Hasta las predicaciones sobre este pasaje, desde mi adolescencia, hacen
piruetas para mostrar que Marta está haciendo lo adecuado, pero
que María, en fin, no está mal... del todo... Jesús
amaba a ambas, el amor de Dios era para las dos. Aunque aprecia en sus
seguidores el buen juicio y confía en su responsabilidad, defiende
a María que no llega la perfección en su tarea, no es una
“trabajólica” como Marta y como nosotros.
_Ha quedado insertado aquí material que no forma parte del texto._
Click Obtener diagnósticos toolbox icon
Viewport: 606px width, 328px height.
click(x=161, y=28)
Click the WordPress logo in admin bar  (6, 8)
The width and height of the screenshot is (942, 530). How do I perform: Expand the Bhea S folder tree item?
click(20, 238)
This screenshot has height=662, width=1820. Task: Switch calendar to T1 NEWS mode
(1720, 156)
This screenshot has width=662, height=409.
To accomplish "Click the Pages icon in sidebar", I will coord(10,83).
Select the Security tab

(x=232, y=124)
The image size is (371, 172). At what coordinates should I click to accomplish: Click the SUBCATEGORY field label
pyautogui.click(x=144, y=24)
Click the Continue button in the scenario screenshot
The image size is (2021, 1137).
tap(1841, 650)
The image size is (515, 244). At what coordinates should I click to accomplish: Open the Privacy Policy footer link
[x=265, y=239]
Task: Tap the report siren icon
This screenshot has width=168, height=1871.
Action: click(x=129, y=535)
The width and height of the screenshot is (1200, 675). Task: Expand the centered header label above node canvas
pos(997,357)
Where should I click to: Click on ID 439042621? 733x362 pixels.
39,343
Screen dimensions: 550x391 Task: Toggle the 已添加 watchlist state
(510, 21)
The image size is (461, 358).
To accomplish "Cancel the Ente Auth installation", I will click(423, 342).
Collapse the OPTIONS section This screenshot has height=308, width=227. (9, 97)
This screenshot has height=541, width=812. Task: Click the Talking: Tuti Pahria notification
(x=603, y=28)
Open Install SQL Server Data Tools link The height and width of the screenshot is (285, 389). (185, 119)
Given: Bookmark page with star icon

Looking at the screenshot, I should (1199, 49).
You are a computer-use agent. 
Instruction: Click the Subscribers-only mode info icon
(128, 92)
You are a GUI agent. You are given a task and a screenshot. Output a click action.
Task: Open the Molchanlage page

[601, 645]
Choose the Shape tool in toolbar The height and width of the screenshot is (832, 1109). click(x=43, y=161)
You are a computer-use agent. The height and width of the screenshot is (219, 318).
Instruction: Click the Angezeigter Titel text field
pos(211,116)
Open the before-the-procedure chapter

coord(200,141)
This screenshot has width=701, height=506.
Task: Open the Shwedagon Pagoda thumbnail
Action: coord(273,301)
En realidad, Jesús hace notar su aprecio por el gesto –aunque
se lo vea como extravagante- porque la muestra al servicio de Dios en
Jesús. La actitud de María se funda en el amor que es entrega
a Dios y servicio al prójimo. No voy a caer en la trampa de decir
que Jesús ama a María más que a Marta, pero sí
es evidente que no la ama menos. Jesús ama a gente muy diversa,
no hay un sólo tipo de persona o de conducta que él aprecie,
no hay un único tipo de personalidad a la cual nos tengamos que
amoldar.
A María la alaba, y eso sí es muy importante, por su capacidad
de poner en primer lugar lo que va primero: el amor a Dios en Cristo Jesús.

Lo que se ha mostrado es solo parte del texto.